(Beginning of EXCERPT)

Twilight Learning grew out of his curiosity about finding simpler ways to help people relax or sleep. The idea was simple: Use the tapes every day, and use feedback to verify or fine-tune responses. As a result, The Relaxation Training Program, a series of relaxation tapes, was produced in the 70 s. The tapes were developed from a neurofeedback program to help soldiers sleep on the battlefield. Soldiers first learned to produce alpha waves, and then theta waves. Again, this is still not the Twilight Learner; that came later. Nevertheless, the relaxation tapes and two-stage neurofeedback training helped get soldiers into Stage 1 sleep in 20 min. They were then assigned the tapes alone, with great success. His latest exercise, The Revitalizer Tape, a 12-min practice, was now available in many audio formats. Why 12 min? He found that 12 min was about the maximum amount of time that could be tolerated by most Americans.

Finally, in 1970, Tom and John Picchiottino constructed the Twilight Learner. The Twilight Learner, a special neurotherapy device, was used to provide preprogrammed affirmations in a high-amplitude theta state. The Twilight Learner used pink noise to help calm and increase theta. Although theta levels were high, a tape recorder automatically turned on taped affirmations. If theta went too high, subjects could drift into sleep, so the volume was automatically bumped up to arouse them. Unfortunately, very few people attained a Twilight Learner, as it was never produced beyond the first models.

Tom explored other potential solutions to avoid awake, critical screening. Among them were priming process (a form of subliminal messaging), dichotic listening, multiple voice tracks, whisper tracks, and hypnotic/priming combinations. Each provides messages designed to be understood by the respective hemisphere in which it is presented. Tom spent hours testing words and phrases, trying to find the best combinations for his experiments.

(End of EXCERPT)
(Beginning of MATERIAL SHOWN)

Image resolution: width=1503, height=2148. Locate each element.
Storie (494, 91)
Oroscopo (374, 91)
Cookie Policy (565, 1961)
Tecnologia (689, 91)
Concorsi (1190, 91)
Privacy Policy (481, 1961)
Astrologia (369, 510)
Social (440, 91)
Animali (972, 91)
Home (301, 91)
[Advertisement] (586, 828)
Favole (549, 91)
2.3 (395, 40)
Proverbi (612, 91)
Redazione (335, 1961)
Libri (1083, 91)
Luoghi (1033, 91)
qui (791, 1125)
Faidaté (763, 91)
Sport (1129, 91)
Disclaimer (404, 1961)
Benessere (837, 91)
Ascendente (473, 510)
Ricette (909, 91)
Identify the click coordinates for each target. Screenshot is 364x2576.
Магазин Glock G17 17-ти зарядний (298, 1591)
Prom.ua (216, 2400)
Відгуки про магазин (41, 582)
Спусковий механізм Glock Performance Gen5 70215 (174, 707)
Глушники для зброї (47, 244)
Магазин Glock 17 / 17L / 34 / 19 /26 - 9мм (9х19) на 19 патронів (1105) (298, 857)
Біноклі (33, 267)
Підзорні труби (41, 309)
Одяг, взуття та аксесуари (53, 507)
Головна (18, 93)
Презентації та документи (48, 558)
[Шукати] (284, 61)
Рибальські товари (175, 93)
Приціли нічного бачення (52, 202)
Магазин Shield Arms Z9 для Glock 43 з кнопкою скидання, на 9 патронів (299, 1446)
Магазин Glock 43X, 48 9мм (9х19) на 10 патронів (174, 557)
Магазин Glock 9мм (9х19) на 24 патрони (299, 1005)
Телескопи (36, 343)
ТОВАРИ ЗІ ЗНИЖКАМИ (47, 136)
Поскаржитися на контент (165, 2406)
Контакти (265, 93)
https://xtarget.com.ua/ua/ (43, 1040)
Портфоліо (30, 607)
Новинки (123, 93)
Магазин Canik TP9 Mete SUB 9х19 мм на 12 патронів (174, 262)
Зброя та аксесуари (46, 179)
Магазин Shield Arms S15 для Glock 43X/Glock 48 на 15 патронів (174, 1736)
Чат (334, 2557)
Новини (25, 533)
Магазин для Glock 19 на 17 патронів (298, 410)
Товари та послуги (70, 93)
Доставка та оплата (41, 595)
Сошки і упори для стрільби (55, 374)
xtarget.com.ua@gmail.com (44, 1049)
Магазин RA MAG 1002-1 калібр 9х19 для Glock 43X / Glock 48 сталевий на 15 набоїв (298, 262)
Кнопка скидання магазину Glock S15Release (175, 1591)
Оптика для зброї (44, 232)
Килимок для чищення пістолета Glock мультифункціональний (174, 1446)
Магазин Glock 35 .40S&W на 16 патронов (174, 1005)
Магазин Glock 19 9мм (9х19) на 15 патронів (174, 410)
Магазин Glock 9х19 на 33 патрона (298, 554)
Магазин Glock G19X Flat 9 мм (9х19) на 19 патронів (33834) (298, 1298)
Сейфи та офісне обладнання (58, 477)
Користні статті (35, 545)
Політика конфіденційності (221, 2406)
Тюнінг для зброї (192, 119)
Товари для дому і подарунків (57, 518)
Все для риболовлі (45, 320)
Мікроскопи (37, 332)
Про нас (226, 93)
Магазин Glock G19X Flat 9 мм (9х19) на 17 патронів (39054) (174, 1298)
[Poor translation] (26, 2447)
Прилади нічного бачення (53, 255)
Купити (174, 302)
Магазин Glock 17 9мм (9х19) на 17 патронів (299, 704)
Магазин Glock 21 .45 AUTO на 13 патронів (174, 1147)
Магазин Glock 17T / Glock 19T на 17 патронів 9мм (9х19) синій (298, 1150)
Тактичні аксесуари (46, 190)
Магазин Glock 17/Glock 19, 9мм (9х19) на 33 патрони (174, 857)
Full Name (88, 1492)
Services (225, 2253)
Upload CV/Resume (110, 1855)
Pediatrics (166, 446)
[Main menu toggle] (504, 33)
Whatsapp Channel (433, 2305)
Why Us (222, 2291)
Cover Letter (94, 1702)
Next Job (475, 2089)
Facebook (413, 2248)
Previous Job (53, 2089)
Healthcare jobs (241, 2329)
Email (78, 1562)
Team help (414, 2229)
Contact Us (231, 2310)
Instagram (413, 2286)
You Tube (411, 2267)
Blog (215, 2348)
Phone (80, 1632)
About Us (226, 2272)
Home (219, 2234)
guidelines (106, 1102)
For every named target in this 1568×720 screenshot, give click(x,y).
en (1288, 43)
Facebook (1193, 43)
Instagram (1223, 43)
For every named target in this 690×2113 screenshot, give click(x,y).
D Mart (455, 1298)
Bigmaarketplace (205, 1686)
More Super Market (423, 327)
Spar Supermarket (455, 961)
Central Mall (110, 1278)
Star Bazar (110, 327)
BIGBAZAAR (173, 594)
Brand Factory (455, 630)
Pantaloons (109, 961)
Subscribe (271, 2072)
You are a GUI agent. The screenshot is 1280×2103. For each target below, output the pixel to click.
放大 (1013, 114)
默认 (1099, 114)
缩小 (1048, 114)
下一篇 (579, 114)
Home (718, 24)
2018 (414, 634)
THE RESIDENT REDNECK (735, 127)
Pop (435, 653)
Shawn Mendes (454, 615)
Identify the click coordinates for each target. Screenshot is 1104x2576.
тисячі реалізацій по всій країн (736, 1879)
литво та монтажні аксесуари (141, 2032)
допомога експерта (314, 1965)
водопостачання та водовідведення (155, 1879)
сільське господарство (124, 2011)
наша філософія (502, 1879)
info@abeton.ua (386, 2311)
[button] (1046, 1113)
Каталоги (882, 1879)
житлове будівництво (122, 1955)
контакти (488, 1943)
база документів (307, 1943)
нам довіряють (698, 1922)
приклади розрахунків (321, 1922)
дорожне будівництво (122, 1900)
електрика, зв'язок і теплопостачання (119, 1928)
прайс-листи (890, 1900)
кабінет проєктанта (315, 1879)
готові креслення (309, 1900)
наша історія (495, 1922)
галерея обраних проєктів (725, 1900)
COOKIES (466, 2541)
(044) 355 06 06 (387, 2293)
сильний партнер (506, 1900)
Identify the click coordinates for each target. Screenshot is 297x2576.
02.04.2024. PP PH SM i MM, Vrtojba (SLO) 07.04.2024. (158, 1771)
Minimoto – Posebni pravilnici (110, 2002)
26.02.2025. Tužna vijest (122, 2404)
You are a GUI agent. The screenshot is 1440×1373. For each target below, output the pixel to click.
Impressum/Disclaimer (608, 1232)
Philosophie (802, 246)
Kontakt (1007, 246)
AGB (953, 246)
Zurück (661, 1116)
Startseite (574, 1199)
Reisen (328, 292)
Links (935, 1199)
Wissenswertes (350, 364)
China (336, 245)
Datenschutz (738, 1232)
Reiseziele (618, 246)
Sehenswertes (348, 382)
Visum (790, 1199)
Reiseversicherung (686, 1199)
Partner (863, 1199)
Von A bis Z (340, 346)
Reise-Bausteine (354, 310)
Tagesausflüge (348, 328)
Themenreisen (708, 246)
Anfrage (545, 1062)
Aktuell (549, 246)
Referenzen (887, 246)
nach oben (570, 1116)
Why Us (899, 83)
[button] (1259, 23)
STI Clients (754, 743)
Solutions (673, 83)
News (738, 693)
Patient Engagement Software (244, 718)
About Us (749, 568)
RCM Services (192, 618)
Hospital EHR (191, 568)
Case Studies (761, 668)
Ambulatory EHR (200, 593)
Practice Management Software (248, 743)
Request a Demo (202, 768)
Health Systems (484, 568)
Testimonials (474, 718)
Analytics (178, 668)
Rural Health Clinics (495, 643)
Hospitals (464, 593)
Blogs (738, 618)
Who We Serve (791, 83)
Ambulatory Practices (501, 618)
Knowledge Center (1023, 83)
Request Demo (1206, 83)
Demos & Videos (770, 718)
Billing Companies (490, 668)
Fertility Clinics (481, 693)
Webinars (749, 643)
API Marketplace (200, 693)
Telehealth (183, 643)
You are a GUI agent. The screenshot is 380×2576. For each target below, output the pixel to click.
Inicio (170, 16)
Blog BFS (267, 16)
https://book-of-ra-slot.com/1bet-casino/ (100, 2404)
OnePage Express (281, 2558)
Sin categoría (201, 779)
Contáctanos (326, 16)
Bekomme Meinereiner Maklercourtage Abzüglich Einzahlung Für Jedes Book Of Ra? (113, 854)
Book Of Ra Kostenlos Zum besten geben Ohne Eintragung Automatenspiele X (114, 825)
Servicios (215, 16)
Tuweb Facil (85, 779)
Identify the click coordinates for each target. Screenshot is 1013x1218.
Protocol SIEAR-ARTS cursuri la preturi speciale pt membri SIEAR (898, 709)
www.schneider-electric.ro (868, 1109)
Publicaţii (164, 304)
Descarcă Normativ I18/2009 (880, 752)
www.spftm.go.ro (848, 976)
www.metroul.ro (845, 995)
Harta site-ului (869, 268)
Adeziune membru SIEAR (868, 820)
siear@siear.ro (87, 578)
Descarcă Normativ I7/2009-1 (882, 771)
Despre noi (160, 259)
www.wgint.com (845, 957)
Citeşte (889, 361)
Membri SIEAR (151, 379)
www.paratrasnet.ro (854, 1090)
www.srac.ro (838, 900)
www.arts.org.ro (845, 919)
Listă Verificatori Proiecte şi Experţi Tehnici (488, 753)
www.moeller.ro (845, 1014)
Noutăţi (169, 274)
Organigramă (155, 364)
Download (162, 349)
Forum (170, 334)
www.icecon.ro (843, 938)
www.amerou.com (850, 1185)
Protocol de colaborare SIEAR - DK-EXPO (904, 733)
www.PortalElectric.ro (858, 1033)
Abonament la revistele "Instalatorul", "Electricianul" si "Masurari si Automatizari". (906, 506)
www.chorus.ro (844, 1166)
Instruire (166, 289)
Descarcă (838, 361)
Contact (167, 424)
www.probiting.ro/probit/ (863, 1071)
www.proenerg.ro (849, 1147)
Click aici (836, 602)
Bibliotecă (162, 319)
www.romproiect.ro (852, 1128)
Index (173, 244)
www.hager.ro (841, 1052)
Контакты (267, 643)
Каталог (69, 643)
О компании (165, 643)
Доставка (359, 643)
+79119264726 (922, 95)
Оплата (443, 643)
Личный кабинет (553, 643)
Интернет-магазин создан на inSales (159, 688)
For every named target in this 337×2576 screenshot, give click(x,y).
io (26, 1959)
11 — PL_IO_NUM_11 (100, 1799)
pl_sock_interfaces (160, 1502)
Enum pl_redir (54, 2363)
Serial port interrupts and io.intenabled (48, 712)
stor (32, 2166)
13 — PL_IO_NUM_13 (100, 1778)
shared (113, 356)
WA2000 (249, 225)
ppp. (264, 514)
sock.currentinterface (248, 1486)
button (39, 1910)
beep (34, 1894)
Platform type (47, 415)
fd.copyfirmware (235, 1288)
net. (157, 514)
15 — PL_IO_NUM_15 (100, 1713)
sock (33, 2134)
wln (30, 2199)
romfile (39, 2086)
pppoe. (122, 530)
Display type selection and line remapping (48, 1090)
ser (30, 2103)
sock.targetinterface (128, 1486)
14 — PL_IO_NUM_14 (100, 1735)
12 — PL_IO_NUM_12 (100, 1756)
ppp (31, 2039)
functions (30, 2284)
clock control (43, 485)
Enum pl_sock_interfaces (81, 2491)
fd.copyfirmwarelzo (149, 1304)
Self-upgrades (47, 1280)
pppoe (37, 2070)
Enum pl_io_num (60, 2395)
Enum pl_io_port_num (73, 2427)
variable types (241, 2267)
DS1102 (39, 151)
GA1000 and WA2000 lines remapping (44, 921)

(End of MATERIAL SHOWN)

PROBLEM DESCRIPTION:
Copy out the Twilight Learning excerpt, everything from "Finally, in 1970, Tom" down to "the first models.", and replace "pink noise" with "white noise".

RESPONSE:
Finally, in 1970, Tom and John Picchiottino constructed the Twilight Learner. The Twilight Learner, a special neurotherapy device, was used to provide preprogrammed affirmations in a high-amplitude theta state. The Twilight Learner used white noise to help calm and increase theta. Although theta levels were high, a tape recorder automatically turned on taped affirmations. If theta went too high, subjects could drift into sleep, so the volume was automatically bumped up to arouse them. Unfortunately, very few people attained a Twilight Learner, as it was never produced beyond the first models.